(Dataset entries)
+ + + +
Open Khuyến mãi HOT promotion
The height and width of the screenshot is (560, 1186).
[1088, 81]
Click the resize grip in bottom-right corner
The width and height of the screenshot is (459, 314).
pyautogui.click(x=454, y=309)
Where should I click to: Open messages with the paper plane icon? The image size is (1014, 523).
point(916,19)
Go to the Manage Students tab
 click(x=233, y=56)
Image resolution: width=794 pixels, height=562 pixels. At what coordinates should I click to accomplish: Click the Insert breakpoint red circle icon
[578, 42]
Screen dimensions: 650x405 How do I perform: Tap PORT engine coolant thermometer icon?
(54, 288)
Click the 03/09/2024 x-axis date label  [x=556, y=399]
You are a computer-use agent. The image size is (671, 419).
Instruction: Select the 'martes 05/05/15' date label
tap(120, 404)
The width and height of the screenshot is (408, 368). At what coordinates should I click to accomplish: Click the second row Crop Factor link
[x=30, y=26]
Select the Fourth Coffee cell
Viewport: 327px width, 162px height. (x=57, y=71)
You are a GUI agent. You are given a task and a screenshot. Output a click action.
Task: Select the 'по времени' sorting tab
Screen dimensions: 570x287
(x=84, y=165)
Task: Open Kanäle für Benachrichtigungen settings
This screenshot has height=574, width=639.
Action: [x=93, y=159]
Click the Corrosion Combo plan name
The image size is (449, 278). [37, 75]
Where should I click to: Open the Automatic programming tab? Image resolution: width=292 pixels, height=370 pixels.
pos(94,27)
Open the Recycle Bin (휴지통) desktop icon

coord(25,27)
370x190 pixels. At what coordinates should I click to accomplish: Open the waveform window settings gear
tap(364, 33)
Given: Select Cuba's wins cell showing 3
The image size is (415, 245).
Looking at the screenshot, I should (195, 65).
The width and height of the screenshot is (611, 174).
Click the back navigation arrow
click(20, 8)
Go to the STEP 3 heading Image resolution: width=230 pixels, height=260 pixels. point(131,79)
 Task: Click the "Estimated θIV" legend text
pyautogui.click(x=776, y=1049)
+ + + +
» **AIM OF THE TASK**:
Express the records above as a JSON list of strings, one string per line with blank lines omitted, starting at the line containing "Select the Fourth Coffee cell" and running through the last line of the records.

» **RESPONSE TO THE EXERCISE**:
[
  "Select the Fourth Coffee cell",
  "Viewport: 327px width, 162px height. (x=57, y=71)",
  "You are a GUI agent. You are given a task and a screenshot. Output a click action.",
  "Task: Select the 'по времени' sorting tab",
  "Screen dimensions: 570x287",
  "(x=84, y=165)",
  "Task: Open Kanäle für Benachrichtigungen settings",
  "This screenshot has height=574, width=639.",
  "Action: [x=93, y=159]",
  "Click the Corrosion Combo plan name",
  "The image size is (449, 278). [37, 75]",
  "Where should I click to: Open the Automatic programming tab? Image resolution: width=292 pixels, height=370 pixels.",
  "pos(94,27)",
  "Open the Recycle Bin (휴지통) desktop icon",
  "coord(25,27)",
  "370x190 pixels. At what coordinates should I click to accomplish: Open the waveform window settings gear",
  "tap(364, 33)",
  "Given: Select Cuba's wins cell showing 3",
  "The image size is (415, 245).",
  "Looking at the screenshot, I should (195, 65).",
  "The width and height of the screenshot is (611, 174).",
  "Click the back navigation arrow",
  "click(20, 8)",
  "Go to the STEP 3 heading Image resolution: width=230 pixels, height=260 pixels. point(131,79)",
  " Task: Click the \"Estimated θIV\" legend text",
  "pyautogui.click(x=776, y=1049)"
]